About the Author: Arthur Carey is a former newspaper reporter, editor, and journalism instructor who lives in the San Francisco Bay Area. He is a member of the California Writers Club. His fiction has appeared in print and Internet publications, including Pedestal, Funny Times, Defenestration, Perihelion, and Writers’ Journal. His short stories and novels, are available at Amazon.com.
Charlie Anson peered through scratched binoculars at the small bird flitting through the cattails. Song sparrow? He couldn’t see the telltale black spot on the breast. He shook his head. It was another LBJ—little brown job—to birdwatchers who can’t identify what they are seeing. The bird hopped away in the thick foliage lining the park’s nature trail before he could pull out his field guide and look at photographs.
His 11-year-old Leica binoculars lacked the light-capturing capability of glasses with more modern optics. Buy new ones? Not with his 401K down and politicians in Washington feuding over whether or not to take away his health care. Anson sighed and gave up on the bird, just one more mystery in a lifetime of frustrating sightings.
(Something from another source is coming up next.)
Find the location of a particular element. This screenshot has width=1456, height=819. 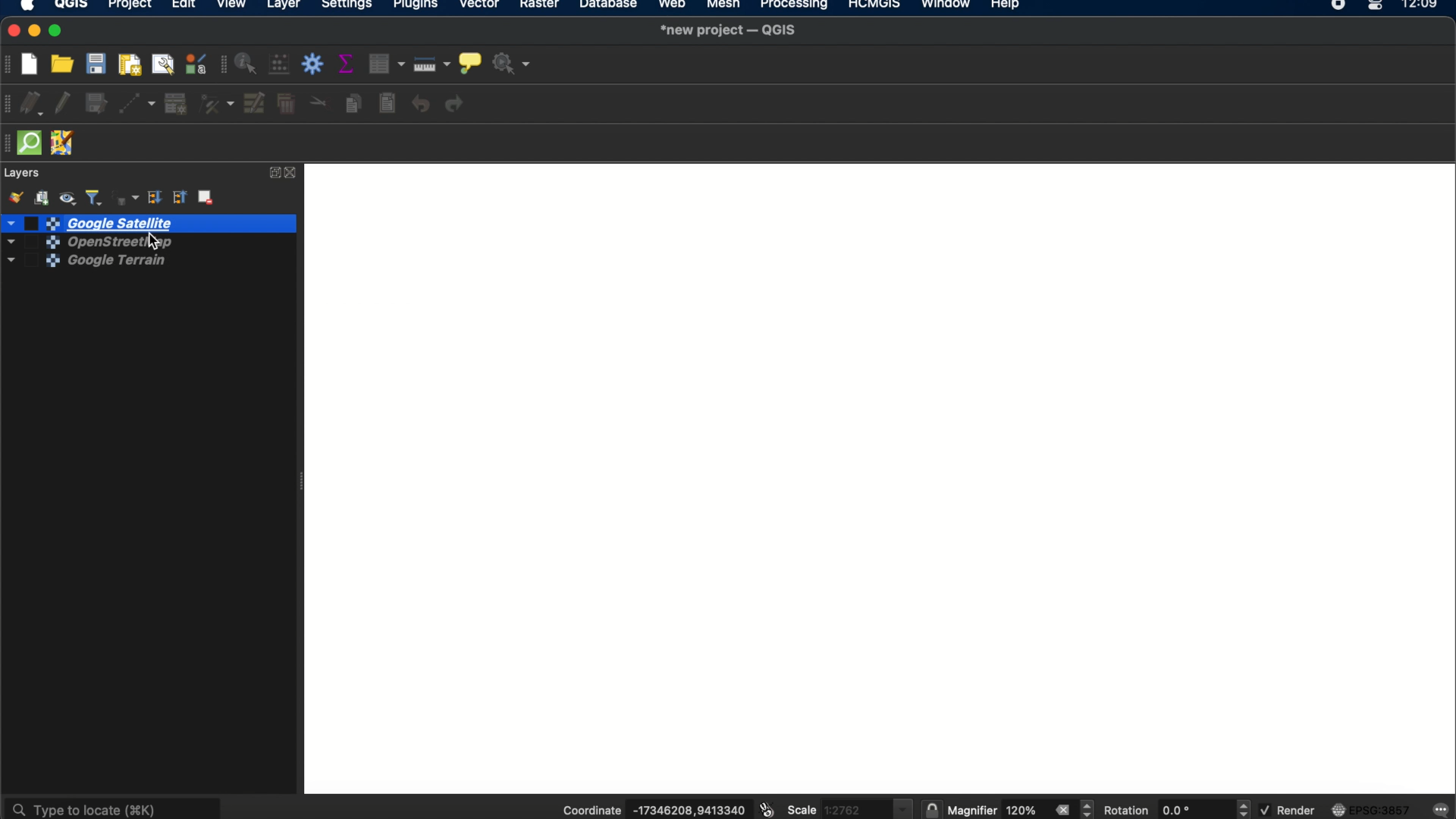

no action selected is located at coordinates (511, 65).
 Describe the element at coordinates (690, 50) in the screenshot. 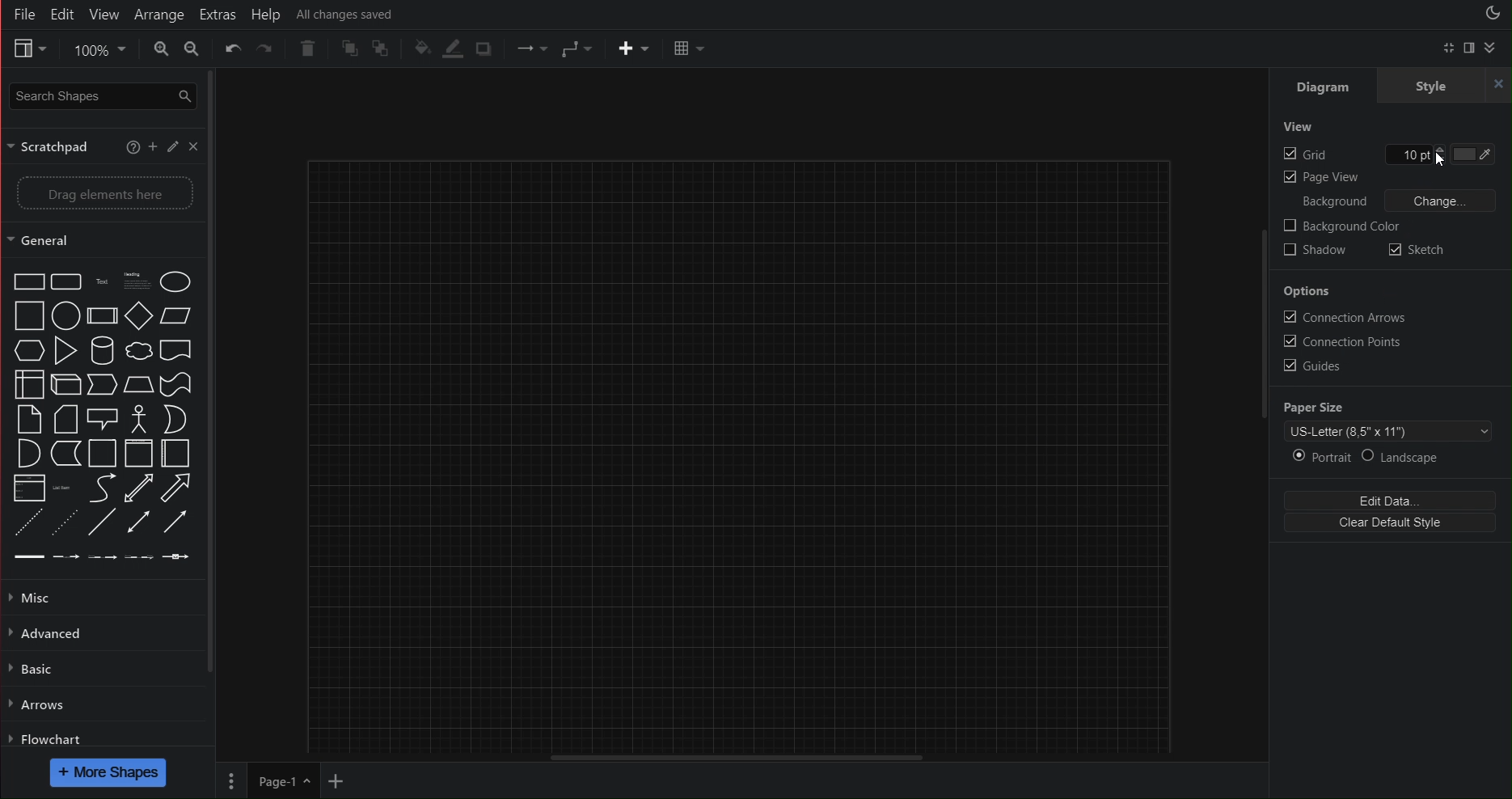

I see `Insert Table` at that location.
Late summer heat lay on the park like a suffocating hand. The hills, green only months ago, had been seared brown and yellow. Ponds shrank. Only a few determined walkers kicked up dust on the trails. Picnickers sheltered in the shade of trees. He stopped briefly to view a gathering of the usual suspects, a few stilts, avocets, and yellow legs that shared a small spit of land with mallard ducks.